Nobel Prize API Analysis: JSON Transformation

Author

Ciara Bonnett

Introduction

The Nobel Prize organization provides a public API that delivers data in JSON format regarding laureates and the prizes they have won. For this assignment, I will use R to interact with this API, retrieve structured data, and transform it into a tidy format for analysis. My goal is to investigate patterns in the backgrounds of winners and the distribution of prizes across different categories and time periods.

Approach

I will use jsonlite or httr2packages to “call” the Nobel Prize API. This allows me to pull the data directly into R without downloading a static file.

Because JSON data is “nested”, I will use the fromJSON() function and tidyr::unnest() to flatten the data into a rectangular data frame.

Once the data is tidy, I will use dplyr to filter and join the “Laureate” data with the “Prize” data.

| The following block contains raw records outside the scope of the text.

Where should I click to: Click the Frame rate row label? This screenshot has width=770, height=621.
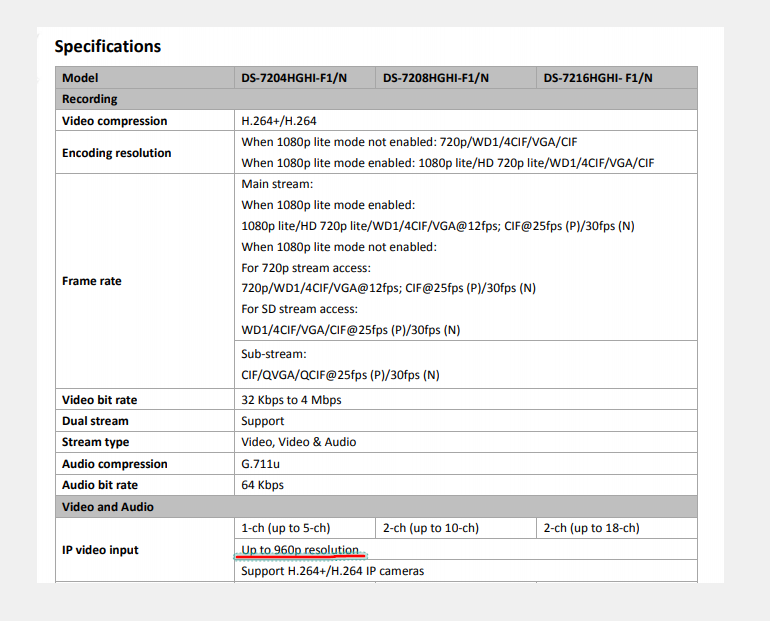pyautogui.click(x=92, y=281)
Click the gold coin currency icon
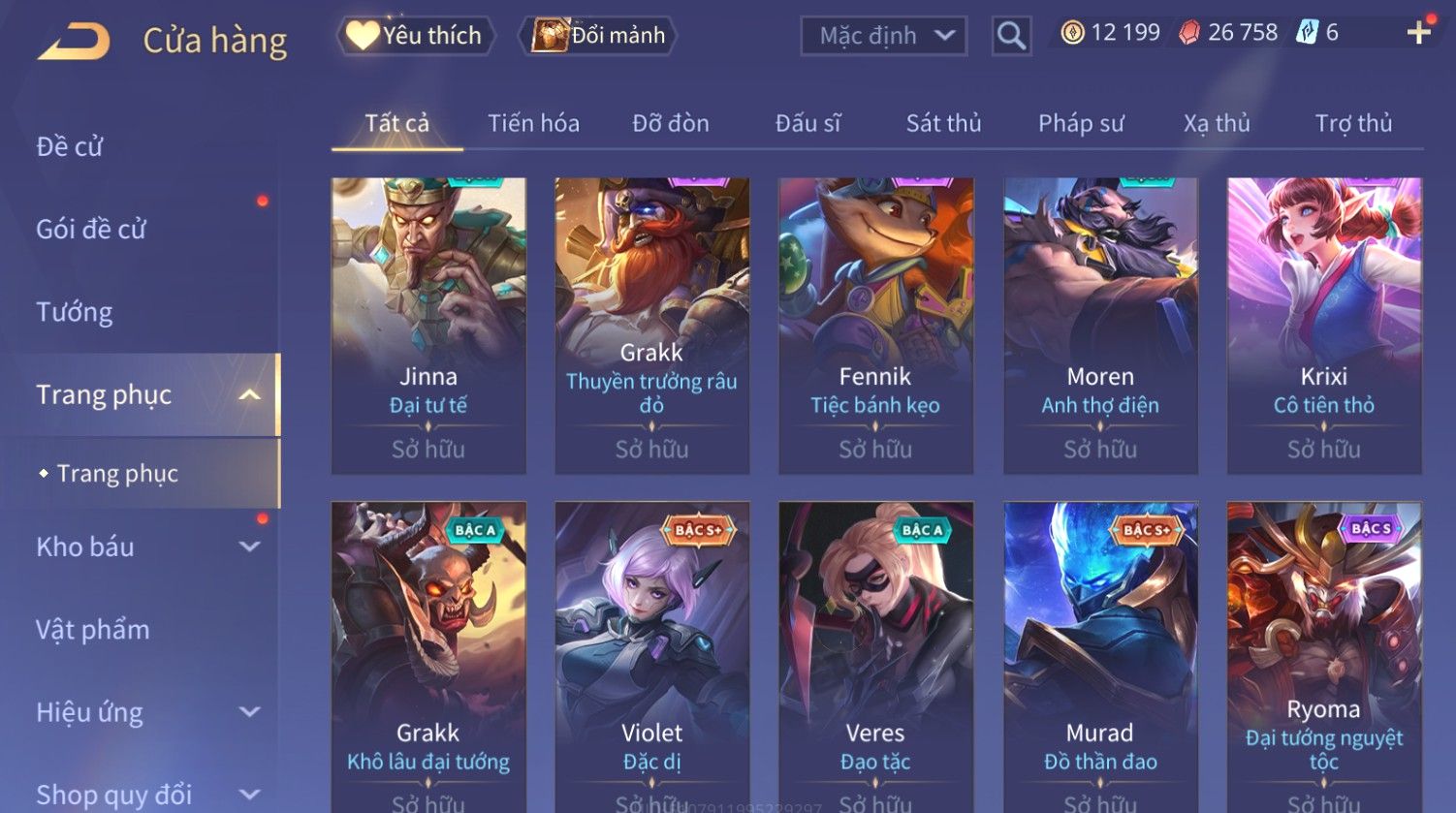Screen dimensions: 1456x813 1072,33
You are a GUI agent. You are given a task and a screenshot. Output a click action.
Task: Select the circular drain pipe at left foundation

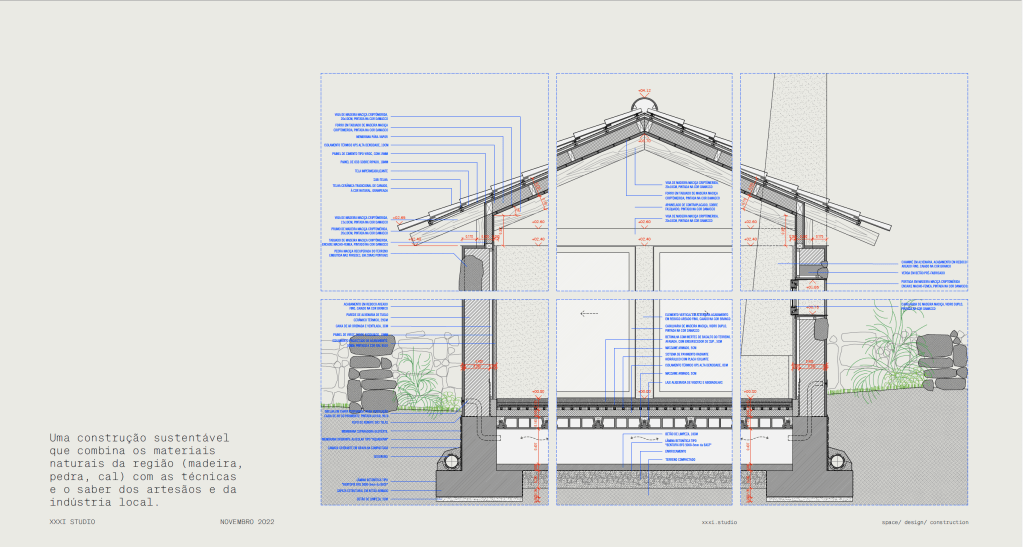tap(452, 461)
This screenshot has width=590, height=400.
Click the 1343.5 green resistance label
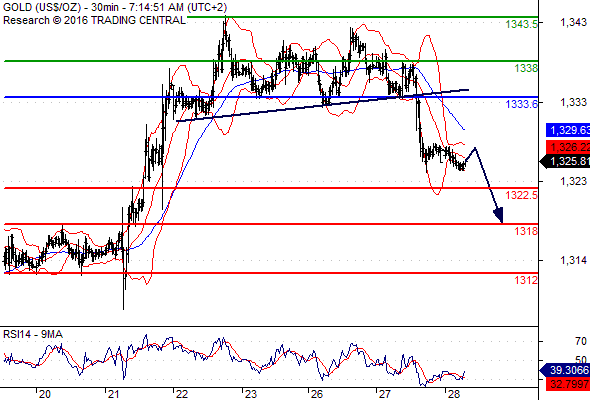(522, 24)
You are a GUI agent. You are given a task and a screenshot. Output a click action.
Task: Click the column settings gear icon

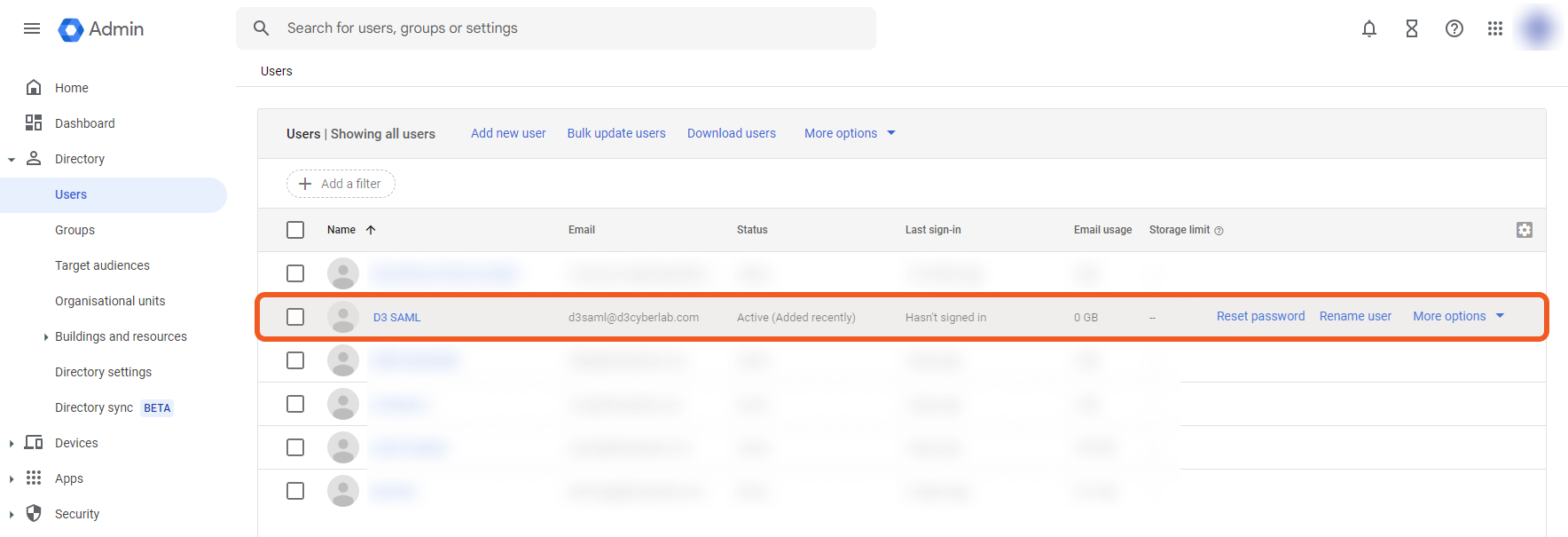tap(1525, 230)
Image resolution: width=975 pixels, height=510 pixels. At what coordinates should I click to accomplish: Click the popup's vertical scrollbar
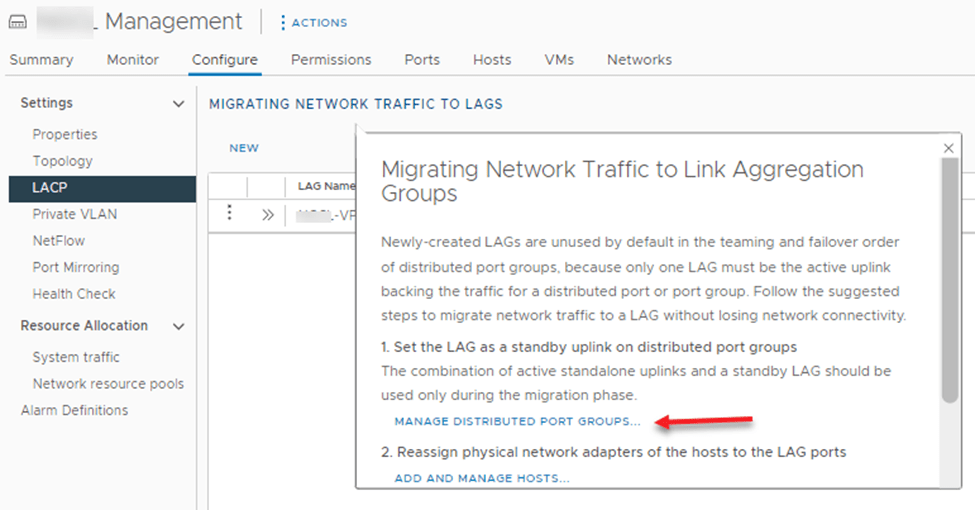click(x=948, y=280)
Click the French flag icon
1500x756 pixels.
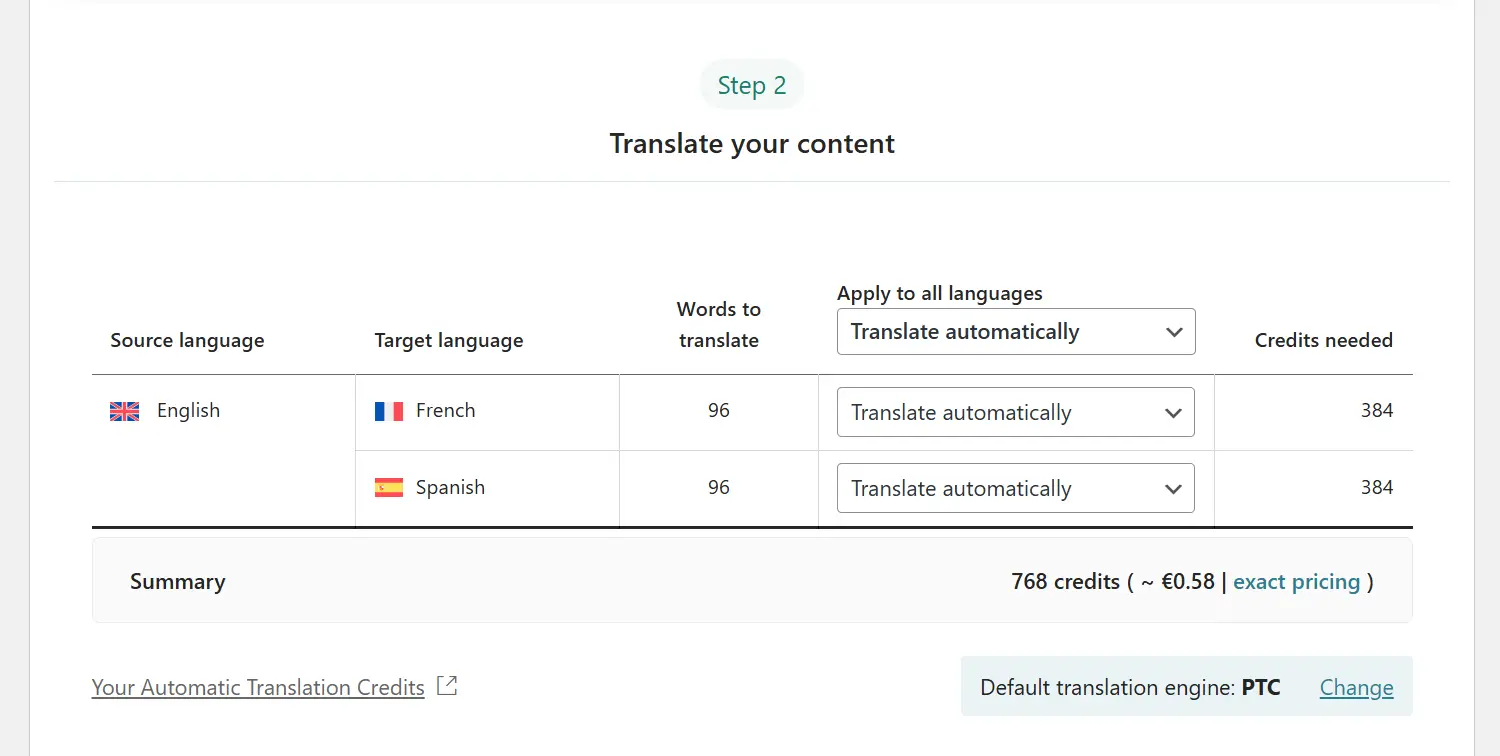pyautogui.click(x=389, y=411)
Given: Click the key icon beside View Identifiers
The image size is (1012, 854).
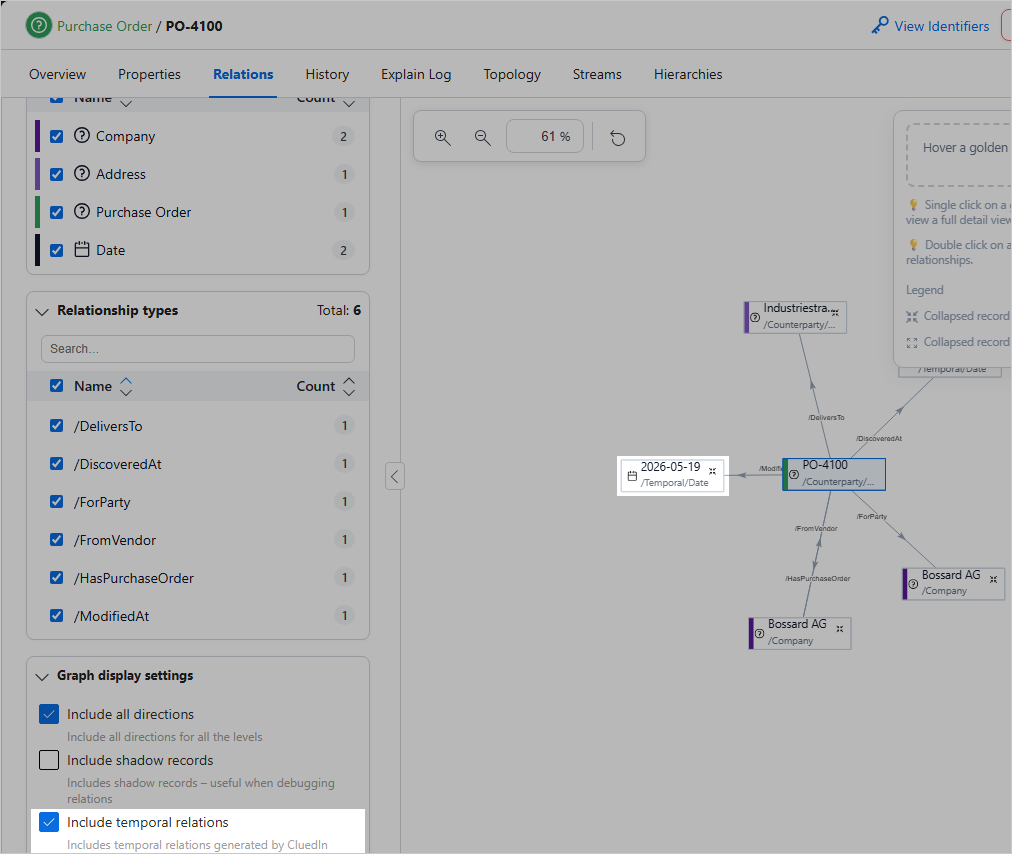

I have come up with four questions to guide my exploration, ranging from simple demographic counts to complex comparisons of birth country versus affiliation country.

Challenges

The Nobel Prize API often has multiple “affiliations” or “prizes” for a single person. I anticipate that un-nesting these lists without creating duplicate rows will be the most difficult part of the cleaning process.

Some early Nobel winners may have missing data fields, such as “death date” or “organization city.” I will need to handle these NA values carefully so they don’t break my calculations.

While the Nobel API is public, I need to ensure my code doesn’t request the data too many times in a row, which could lead to a temporary block. I will save a local “cached” version of the data during the development phase.

Data Questions

  1. Which Nobel category has the highest average age for winners at the time of their award?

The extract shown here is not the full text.